全ての漢字を笑顔にしたい。そんな思いで常用漢字2136文字を目標にエッセイを書く無謀な北海道在住のアラ還オヤジ

今日の漢字1045は「示」。女性からの指示語は定着していない

今日の漢字は「示」。展示、表示、暗示、示唆、示威行為、大田泰示

 

 以前、年下の女性上司に仕えたことがある。

 個人的な感想で、かつ個体にもよるから普遍的ではないが、結論は、「2度と女性上司の下では働きたくない」。

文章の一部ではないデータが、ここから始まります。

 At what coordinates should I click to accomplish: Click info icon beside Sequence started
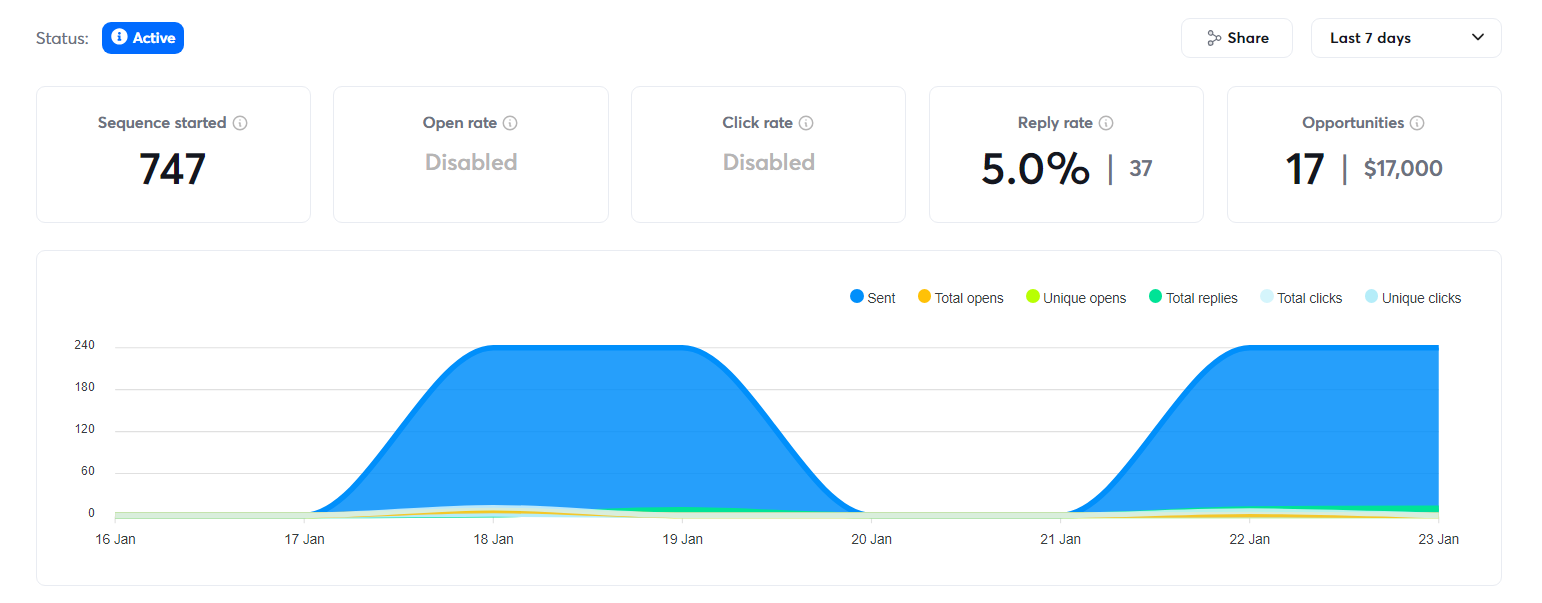pos(240,123)
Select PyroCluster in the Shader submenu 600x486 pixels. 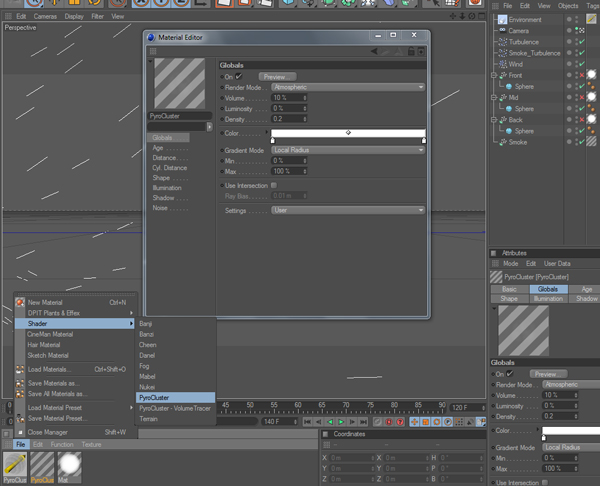coord(155,397)

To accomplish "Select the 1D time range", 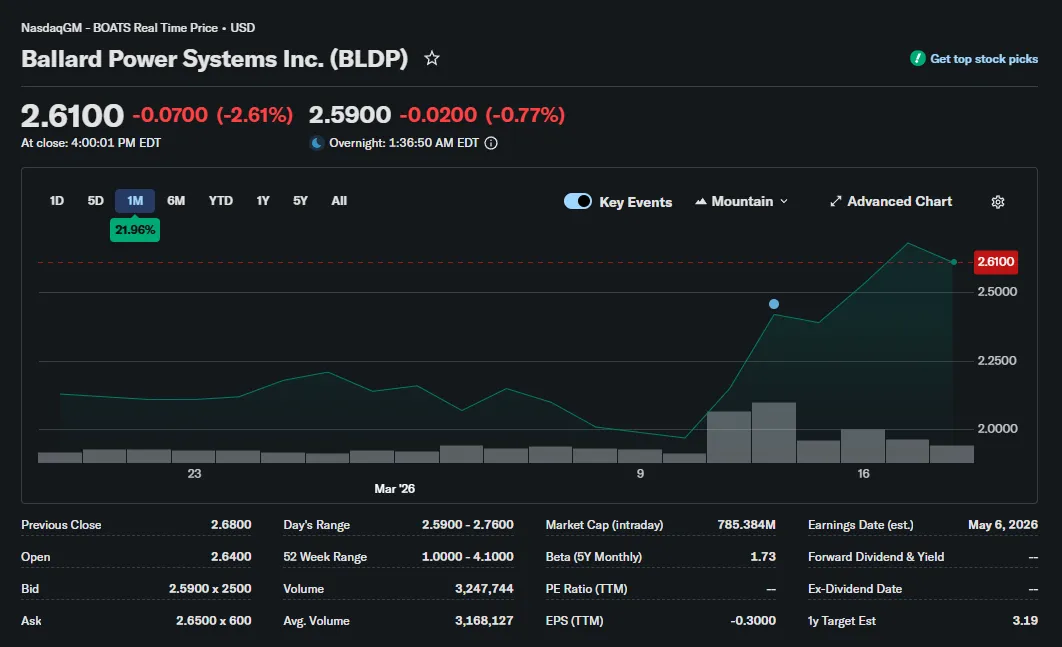I will coord(57,201).
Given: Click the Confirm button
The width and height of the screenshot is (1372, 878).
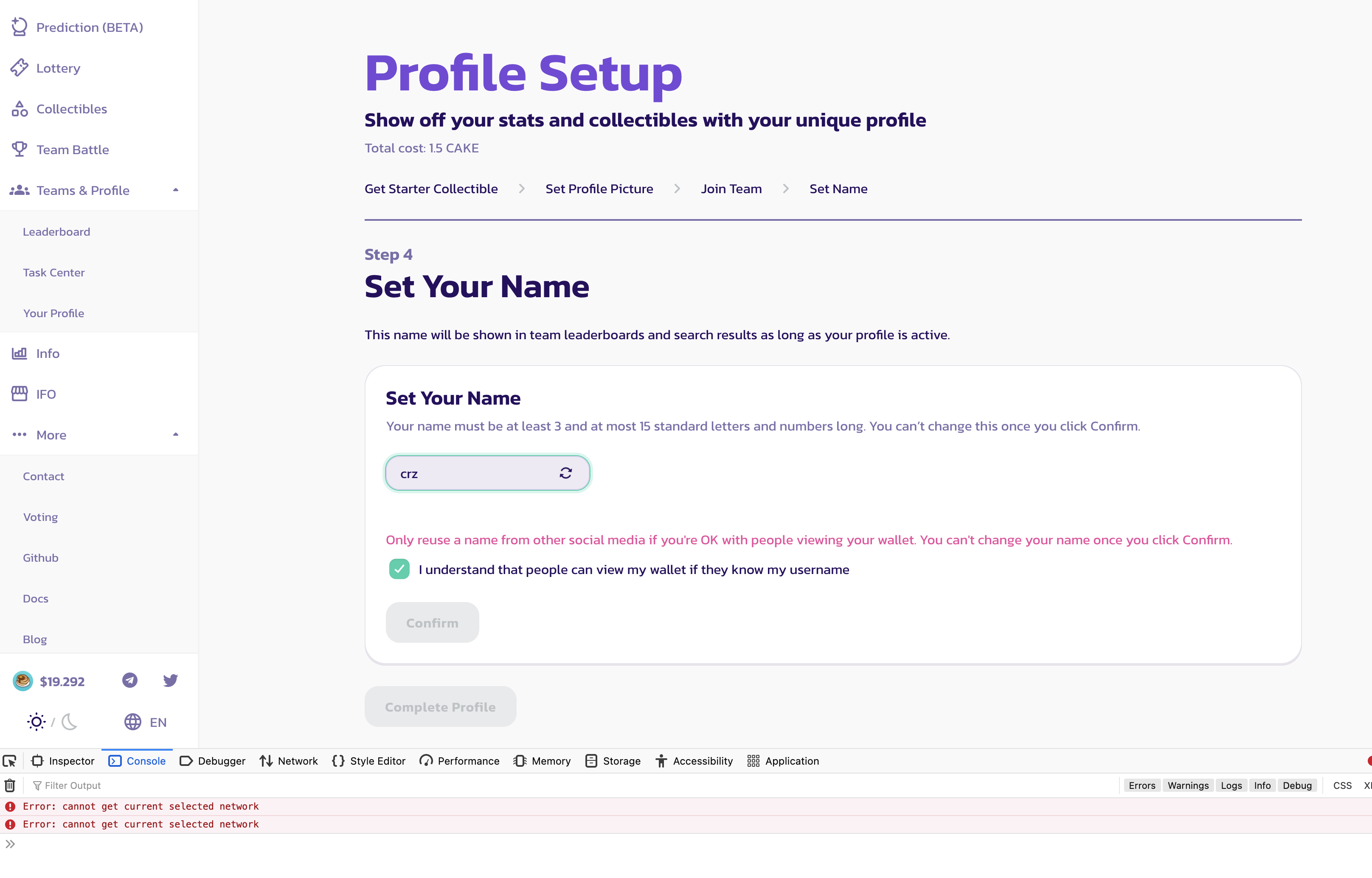Looking at the screenshot, I should tap(431, 622).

 一番大きいのは、物事を感情で判断されたり、感情で返されることが多かったこと。こちらが論理的に説明しても、「感覚的に変だ」とか、「その考えは気持ち悪い」とおよそ理屈に合わないことを主張され、対応に困ったものだ。私には娘がいて、娘の会社の上司も女性で、その話をしたら「うちもよくある。わかるわかる」と思い切り共感された。

 

 男性は右脳型で論理的に考えるのに対し、女性は左脳型で感情を重視すると聞いたことがある。今や女性上司も当たり前の時代だから、お互いが感情でぶつかるのではなく、うまくやっていくしかないが、当事者となれば困惑することしきりであった。

 

 そんな女性上司から「これ、コピーとって」と言われたことがある。「年上の部下に向かってその言葉はないだろう」と、一瞬むっとした。「他に言い方ないんか。けったくそ悪い」。そんな日々の細かいやりとりが、次第にその上司に対するネガティブ感情となって積み重なっていった。

 

 しかし、劇作家の平田オリザがこんなことを言っていた。「男性上司が男性の部下に「これ、コピーとって」と言うのは当たり前。しかし女性上司が男性部下に言う際、「これ、コピーとってください」「これ、コピーとって」「これ、コピーとって頂戴」のどの言葉もしっくりこない。この原因を「日本語は、久しく男性上位の社会の中で指示語が発達してきたゆえに、女性からの指示語が発達していない」と指摘する。要するに、女性が男性に指示したり命令する文化がなかったがために、指示される男性は戸惑うと分析している。入院中の高齢男性が、若い看護婦からいろいろ指示され、「子ども扱いされた」と腹を立てるのも、女性からの指示語に男性は戸惑っているのである。

 

 会社だけでなく、女性から指示されることに慣れていない男性は、いきなり女性から上から目線で指示されることに大いに戸惑うのである。平田氏は、「だから新しい時代の新しい女性の話し言葉は、今は過渡期だが、いずれ当たり前のように定着する」と予測している。

 

 だから先程私が「コピーとって」に腹を立てたのは、その言葉に慣れていないだけなのかもしれない。さらに思い返せば、先の女性上司も、本当は「コピーとって下さい」「コピーとって頂戴」といくつかの選択肢を考えた末の発言だったかもしれない。これは、女性上司から年上男性部下への明確な指示語がこの世に存在しない結果なのだと、私は平田氏の主張に納得した。

 

 言葉は生き物であり、社会の変化に追随して変化していく。総理大臣や会社の社長がどんどん女性になっていけば、女性からの指示語は、違和感なく一般化していくであろう。